SCHRIFTELIJKE OPGAVE 1: Schrijf de rijen opnieuw uit, inclusief de opdrachten. Begin bij de rij met "678-841-0202 (110, 731)" en stop na de rij met "Echo (282, 302)", en verhoog daarbij elk getal in de coördinaten bij de items met 71.

GEKOZEN TEKST:
.....

ECLI:NL:RBLIM:2025:12332

Rechtbank Limburg

Datum uitspraak
10 december 2025
Publicatiedatum
12 december 2025
Zaaknummer
11809842 \ CV EXPL 25-3008
Instantie
Rechtbank Limburg
Type
Uitspraak
Rechtsgebied
Civiel recht
Procedures
  • Eerste aanleg - enkelvoudig
Vindplaatsen
  • Rechtspraak.nl
AI samenvatting door LexboostAutomatisch gegenereerd

Vordering tot ontbinding huurovereenkomst en ontruiming van woonruimte wegens overlast door inwonende zoon

In deze zaak heeft Weller Wonen, een woningcorporatie, een vordering ingesteld tegen [gedaagde] met betrekking tot de ontbinding van de huurovereenkomst en ontruiming van de woning. De vordering is gebaseerd op de stelling dat [gedaagde] overlast veroorzaakt door haar meerderjarige zoon, die drugsverslaafd zou zijn en in de woning verblijft. De procedure begon met een dagvaarding en een mondelinge behandeling op 19 november 2025. Weller Wonen stelt dat de zoon van [gedaagde] niet langer in de woning mag verblijven en dat er klachten zijn van omwonenden over overlast. [gedaagde] betwist deze claims en stelt dat haar zoon tijdelijk bij haar verblijft en dat er geen sprake is van overlast.

.....

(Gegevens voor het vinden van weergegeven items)
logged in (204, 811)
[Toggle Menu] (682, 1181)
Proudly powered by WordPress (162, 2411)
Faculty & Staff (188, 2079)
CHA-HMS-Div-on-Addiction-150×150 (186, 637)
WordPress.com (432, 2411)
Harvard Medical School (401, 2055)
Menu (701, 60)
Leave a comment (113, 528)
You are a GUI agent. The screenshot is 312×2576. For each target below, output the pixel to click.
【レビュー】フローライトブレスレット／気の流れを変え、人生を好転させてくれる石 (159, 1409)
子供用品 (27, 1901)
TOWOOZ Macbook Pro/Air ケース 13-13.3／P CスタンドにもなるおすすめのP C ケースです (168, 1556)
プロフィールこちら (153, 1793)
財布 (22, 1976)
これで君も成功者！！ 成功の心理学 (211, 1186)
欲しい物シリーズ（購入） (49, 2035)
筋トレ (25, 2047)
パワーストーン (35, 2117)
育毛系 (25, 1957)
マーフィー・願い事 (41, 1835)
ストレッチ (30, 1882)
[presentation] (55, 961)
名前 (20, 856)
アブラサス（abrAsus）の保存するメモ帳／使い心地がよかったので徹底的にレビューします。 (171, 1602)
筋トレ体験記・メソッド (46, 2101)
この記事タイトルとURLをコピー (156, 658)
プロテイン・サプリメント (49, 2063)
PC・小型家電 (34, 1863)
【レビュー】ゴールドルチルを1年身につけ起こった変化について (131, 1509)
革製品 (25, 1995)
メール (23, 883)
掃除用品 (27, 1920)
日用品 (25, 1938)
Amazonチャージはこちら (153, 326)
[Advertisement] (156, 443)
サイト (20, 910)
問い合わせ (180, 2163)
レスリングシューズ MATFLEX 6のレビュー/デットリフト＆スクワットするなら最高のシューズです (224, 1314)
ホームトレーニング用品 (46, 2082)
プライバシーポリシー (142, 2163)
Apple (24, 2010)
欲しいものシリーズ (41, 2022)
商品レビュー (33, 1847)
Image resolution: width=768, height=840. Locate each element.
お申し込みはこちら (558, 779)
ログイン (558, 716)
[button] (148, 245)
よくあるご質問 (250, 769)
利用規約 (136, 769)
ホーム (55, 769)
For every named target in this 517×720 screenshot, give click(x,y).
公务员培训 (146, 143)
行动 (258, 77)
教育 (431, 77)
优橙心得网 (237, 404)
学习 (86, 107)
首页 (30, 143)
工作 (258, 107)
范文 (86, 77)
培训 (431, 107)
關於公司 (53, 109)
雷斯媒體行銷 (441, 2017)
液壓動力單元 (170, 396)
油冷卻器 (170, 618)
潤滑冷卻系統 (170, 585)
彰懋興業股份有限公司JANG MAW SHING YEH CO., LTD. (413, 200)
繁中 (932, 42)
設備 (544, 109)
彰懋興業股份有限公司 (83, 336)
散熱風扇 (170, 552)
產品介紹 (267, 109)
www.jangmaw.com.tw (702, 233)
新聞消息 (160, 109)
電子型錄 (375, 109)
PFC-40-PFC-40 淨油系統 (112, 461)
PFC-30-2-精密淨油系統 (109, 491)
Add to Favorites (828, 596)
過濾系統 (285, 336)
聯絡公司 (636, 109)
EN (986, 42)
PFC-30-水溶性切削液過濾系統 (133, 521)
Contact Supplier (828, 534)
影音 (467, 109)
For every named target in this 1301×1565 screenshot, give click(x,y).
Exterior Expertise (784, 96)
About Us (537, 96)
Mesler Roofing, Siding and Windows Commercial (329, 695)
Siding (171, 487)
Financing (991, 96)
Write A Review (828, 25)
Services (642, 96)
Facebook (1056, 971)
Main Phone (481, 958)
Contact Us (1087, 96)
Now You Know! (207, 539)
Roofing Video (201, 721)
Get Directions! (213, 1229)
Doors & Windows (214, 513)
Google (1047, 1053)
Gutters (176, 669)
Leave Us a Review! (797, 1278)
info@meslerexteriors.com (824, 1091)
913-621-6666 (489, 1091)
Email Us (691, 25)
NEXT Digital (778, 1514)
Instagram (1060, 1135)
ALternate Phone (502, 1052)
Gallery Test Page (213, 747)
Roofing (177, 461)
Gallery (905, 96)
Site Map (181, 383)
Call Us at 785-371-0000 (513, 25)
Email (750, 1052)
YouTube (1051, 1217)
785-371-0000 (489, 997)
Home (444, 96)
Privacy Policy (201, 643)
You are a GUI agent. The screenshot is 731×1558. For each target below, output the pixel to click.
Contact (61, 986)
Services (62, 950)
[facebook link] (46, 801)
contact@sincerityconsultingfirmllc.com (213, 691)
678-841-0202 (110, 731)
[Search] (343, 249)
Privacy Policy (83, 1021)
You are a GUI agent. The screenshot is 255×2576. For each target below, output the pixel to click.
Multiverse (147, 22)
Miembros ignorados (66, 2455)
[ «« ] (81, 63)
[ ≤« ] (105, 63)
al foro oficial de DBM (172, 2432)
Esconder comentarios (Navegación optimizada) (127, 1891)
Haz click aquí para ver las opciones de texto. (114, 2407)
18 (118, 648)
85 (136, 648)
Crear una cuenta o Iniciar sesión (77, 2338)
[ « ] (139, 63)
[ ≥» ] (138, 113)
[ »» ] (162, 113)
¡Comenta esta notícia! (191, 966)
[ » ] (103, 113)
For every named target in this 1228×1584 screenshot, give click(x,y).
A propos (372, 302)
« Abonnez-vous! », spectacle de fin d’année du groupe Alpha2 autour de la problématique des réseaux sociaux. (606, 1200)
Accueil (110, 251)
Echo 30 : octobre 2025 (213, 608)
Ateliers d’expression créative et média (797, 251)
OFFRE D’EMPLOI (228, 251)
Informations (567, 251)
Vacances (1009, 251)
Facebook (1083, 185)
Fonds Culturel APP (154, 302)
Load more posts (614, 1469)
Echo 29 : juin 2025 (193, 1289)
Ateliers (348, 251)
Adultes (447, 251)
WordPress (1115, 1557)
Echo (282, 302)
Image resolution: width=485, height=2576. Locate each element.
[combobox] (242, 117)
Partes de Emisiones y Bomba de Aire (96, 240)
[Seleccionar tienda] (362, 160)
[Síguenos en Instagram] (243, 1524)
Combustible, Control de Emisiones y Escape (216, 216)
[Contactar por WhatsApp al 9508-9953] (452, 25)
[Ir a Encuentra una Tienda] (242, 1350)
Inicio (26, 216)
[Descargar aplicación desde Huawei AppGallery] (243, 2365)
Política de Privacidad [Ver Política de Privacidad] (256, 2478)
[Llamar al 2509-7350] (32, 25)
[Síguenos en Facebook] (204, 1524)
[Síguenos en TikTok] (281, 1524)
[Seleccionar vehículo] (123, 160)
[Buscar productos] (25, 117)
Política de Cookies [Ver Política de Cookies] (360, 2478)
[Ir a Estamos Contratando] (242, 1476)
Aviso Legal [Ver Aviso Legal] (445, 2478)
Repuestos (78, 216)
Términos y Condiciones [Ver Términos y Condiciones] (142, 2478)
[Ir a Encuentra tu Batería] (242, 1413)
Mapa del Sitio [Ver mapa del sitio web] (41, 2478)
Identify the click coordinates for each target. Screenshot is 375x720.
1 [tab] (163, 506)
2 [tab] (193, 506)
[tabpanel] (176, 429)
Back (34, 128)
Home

.....

SCHRIFTELIJKE OPGAVE 2:
Beantwoord de volgende vragen over de uitspraak:
(a) Op welke datum deed de Rechtbank Limburg uitspraak?
(b) Op welke datum vond de mondelinge behandeling plaats?
(c) Wat voor organisatie is Weller Wonen?

ANTWOORD 1:
678-841-0202 (181, 802)
[Search] (414, 320)
Privacy Policy (154, 1092)
You are a GUI agent. The screenshot is 255×2576. For each target below, output the pixel to click.
Multiverse (218, 93)
Miembros ignorados (137, 2526)
[ «« ] (152, 134)
[ ≤« ] (176, 134)
al foro oficial de DBM (243, 2503)
Esconder comentarios (Navegación optimizada) (198, 1962)
Haz click aquí para ver las opciones de texto. (185, 2478)
18 (189, 719)
85 (207, 719)
Crear una cuenta o Iniciar sesión (148, 2409)
[ « ] (210, 134)
[ ≥» ] (209, 184)
[ »» ] (233, 184)
¡Comenta esta notícia! (262, 1037)
[ » ] (174, 184)
For every named target in this 1228×1584 screenshot, give click(x,y).
A propos (443, 373)
« Abonnez-vous! », spectacle de fin d’année du groupe Alpha2 autour de la problématique des réseaux sociaux. (677, 1271)
Accueil (181, 322)
Echo 30 : octobre 2025 (284, 679)
Ateliers d’expression créative et média (868, 322)
OFFRE D’EMPLOI (299, 322)
Informations (638, 322)
Vacances (1080, 322)
Facebook (1154, 256)
Fonds Culturel APP (225, 373)
Load more posts (685, 1540)
Echo 29 : juin 2025 (264, 1360)
Ateliers (419, 322)
Adultes (518, 322)
WordPress (1186, 1628)
Echo (353, 373)

ANTWOORD 2:
(a) Op 10 december 2025.
(b) Op 19 november 2025.
(c) Een woningcorporatie.